EXTRAIT DU TEXTE.
★ ★ ★ ★ ★ ★ ★

Surmonter les réticences de la DG
L’organisation de
l’entreprise repose souvent sur un postulat : la direction générale, où
travaillent des personnes dont l’expérience vient du terrain et qui ont été
recrutées
parmi les meilleurs agents du terrain, connaît les utilisateurs et sait ce qui
est bon pour eux. Elle est informée via la voie hiérarchique des
responsables, directeurs régionaux ou directeurs d’agence, et par des
contacts directs avec le terrain à l’occasion de missions d’inspection. Par
ailleurs la DG, par ses réflexions, anticipe les évolutions du métier et possède
une vue prospective que les utilisateurs ne peuvent pas avoir. Enfin, comme elle
négocie avec les puissances externes, elle peut tenir compte de contraintes que
les utilisateurs ignorent.

★ ★ ★ ★ ★ ★ ★

LIGNES DE DONNÉES.
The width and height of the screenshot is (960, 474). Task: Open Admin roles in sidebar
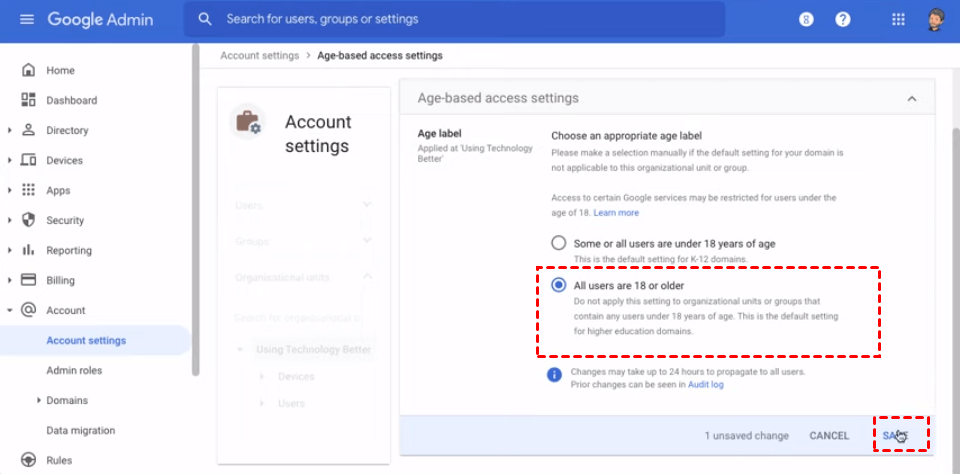pos(74,370)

★ ★ ★ ★ ★ ★ ★

CONSIGNES.
(1) Recopiez mot pour mot le passage de l'extrait qui va de « Surmonter les réticences » jusqu'à « les utilisateurs ignorent. ».
(2) Selon l'extrait, par quelles personnes de la voie hiérarchique la direction générale est-elle informée ? Énumérez-les toutes.
(3) D'après l'extrait, parmi qui les personnes qui travaillent à la direction générale ont-elles été recrutées ?

RÉPONSES COMPLÈTES.
(1)
Surmonter les réticences de la DG
L’organisation de
l’entreprise repose souvent sur un postulat : la direction générale, où
travaillent des personnes dont l’expérience vient du terrain et qui ont été
recrutées
parmi les meilleurs agents du terrain, connaît les utilisateurs et sait ce qui
est bon pour eux. Elle est informée via la voie hiérarchique des
responsables, directeurs régionaux ou directeurs d’agence, et par des
contacts directs avec le terrain à l’occasion de missions d’inspection. Par
ailleurs la DG, par ses réflexions, anticipe les évolutions du métier et possède
une vue prospective que les utilisateurs ne peuvent pas avoir. Enfin, comme elle
négocie avec les puissances externes, elle peut tenir compte de contraintes que
les utilisateurs ignorent.

(2) Les responsables, les directeurs régionaux et les directeurs d'agence.

(3) Parmi les meilleurs agents du terrain.